Patient Engagement? More Like 50 Shades of Paternalism

HIMSS-conferenceI was just in Chicago for the annual HIMSS conference, along with 40,000 of my closest friends. While standing in a long Starbucks line, waiting for some caffeine to fortify me for the long day ahead, I was approached by a young woman with an iPad asking if I would take a survey. Did I mention that it was a long line? I said, “Yes”. The first question asked me to choose from among several possible choices for the key trends being discussed at the meeting. I chose “patient engagement.”

It was hard to miss the message as I looked up at the giant HIMSS 2015 sign hanging over all 40,000 of us. “Engaging Patients, Transforming Health” and a second take just in case we missed the point, “Inspiring Action, Transforming Health.”
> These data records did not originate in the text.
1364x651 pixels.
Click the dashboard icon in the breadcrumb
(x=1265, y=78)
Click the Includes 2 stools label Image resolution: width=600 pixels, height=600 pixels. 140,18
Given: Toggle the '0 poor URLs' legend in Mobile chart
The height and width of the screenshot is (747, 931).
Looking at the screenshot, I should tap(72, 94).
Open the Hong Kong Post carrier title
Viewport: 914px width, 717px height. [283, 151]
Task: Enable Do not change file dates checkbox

It was Day Two, and I had already been to several educational sessions with titles such as “Connected Health—2020s: The Years of Patient Centered Care” and “Staying Connected with Patient-Generated Health Data”. The sessions had great speakers with deep knowledge of the field drawn from their professional experiences as clinicians, industry leaders, community activists, and agency leaders drawn from local, state and the federal government. In fact, the only voice absent from the discussion—you guessed it!—was that of patients themselves.

Everywhere I went in Chicago’s cavernous convention center corroborated this observation. Industry leaders spoke with clinicians who spoke with government leaders who spoke with health system administrators. Stories coming out of HIMSS touted IBM launching Watson Health. Big data, connectivity, interoperability, consumer-driven. Meme after meme piled up on the digital health shores.

Totally absent was the patient voice. In the wake of backlash against a controversial change to the Meaningful Use Stage 2 rule, the Office of the National Coordinator for Health Information Technology reiterated its intention to promote and support consumer empowerment. What generated the firestorm? HHS proposed to roll back the Stage 2 measure that calls for 5 percent of patients to “view, download or transmit” to a third party data from their electronic health records, either through a Web portal or some other electronic means. If the changes go through, providers would just have to have one single patient do so throughout each year’s Meaningful Use reporting period going forward.

The towering irony here was that every part of the Health Information ecosystem touted the importance of engaging the patient for behavior change and for better outcomes. But the universal orientation was to tell the patient, all alone in the face of TEAM MEDICINE, how it was going down for him/her. Worse yet, we were told that patients who resisted were labeled in the EMR as “non-compliant” or—horrors!—difficult. And as we heard in many sessions, we now have ways to track difficult patients with hard data such as frequency of prescription refills, turning on their CGMs, connected cuffs, etc.

This was hard for me to hear since I’m among the converted in terms of the value of “connected health”. I got religion 10 years ago and have counted myself among the zealous for a decade now.

It’s time for the paternalism to stop, whatever shade it might be. We should all be cheering for real patient engagement. Each of us, if not a patient now, will be one eventually. As my surgeon friends joke, “We’re all pre-surgical.” So, here’s my suggestion. We need the hard physiological data to match up against the softer human interface. It will help keep all of us honest. But we now need to help individual patients form their own teams in order to boost their social connectedness to compete against the numbers assembled by TEAM MEDICINE. Let’s get started on forming our own TEAM PATIENT.